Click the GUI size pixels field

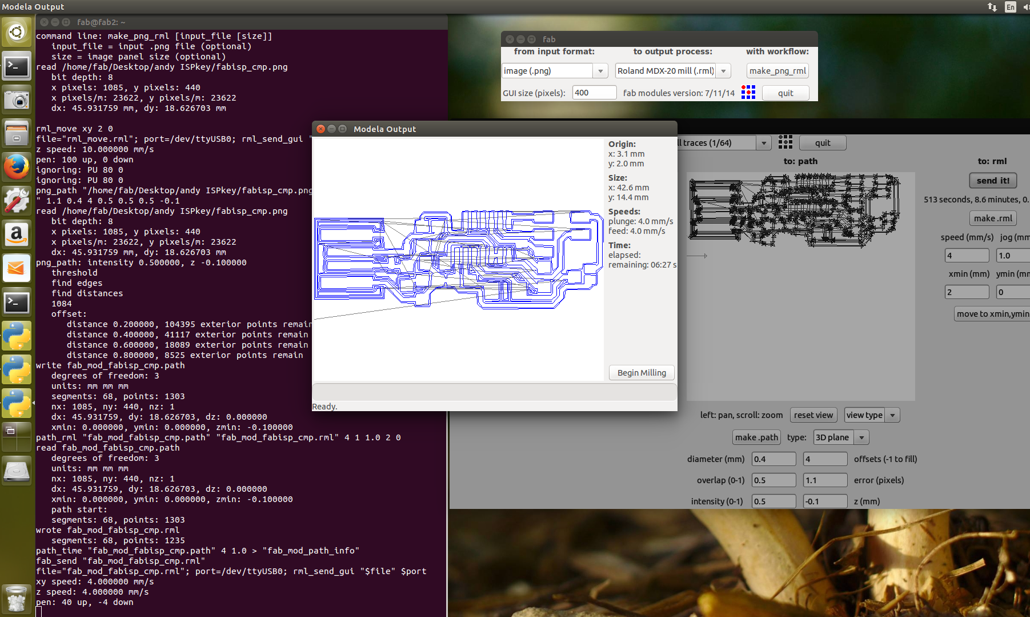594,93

———

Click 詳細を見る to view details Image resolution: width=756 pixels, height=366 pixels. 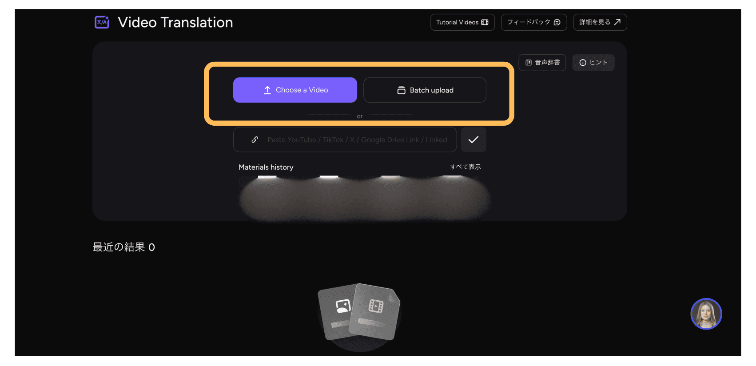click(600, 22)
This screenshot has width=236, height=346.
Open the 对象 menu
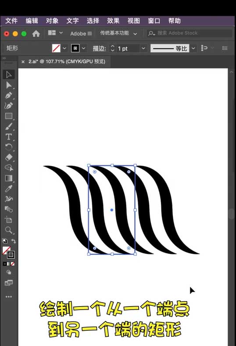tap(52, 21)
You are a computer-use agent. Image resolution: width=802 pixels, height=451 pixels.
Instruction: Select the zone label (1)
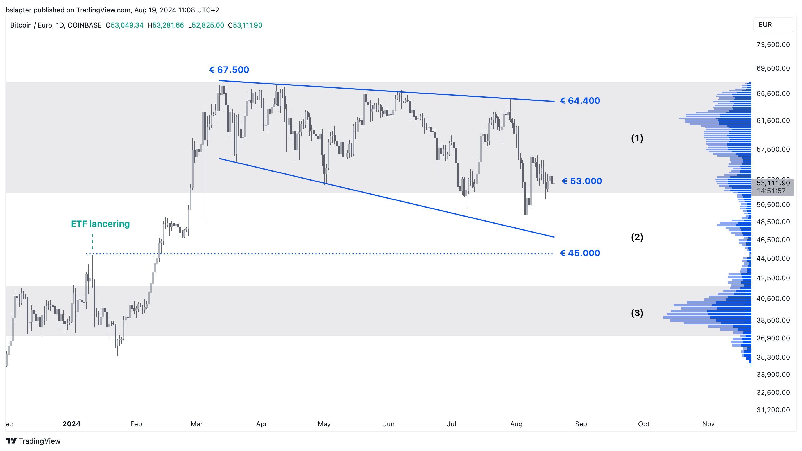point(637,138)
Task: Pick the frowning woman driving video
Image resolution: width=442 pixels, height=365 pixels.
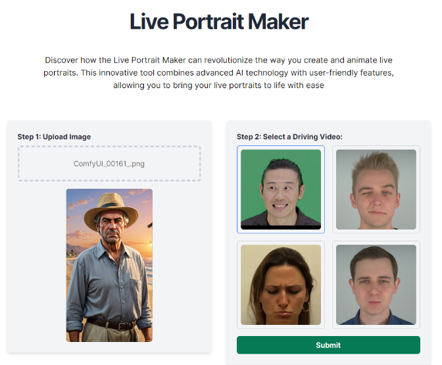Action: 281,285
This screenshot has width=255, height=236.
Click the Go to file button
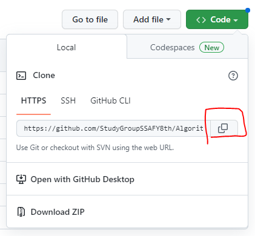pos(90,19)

———

_Your instructions:_
With no other words, report how many lines in the entries hold the string "This".

_Result:_
2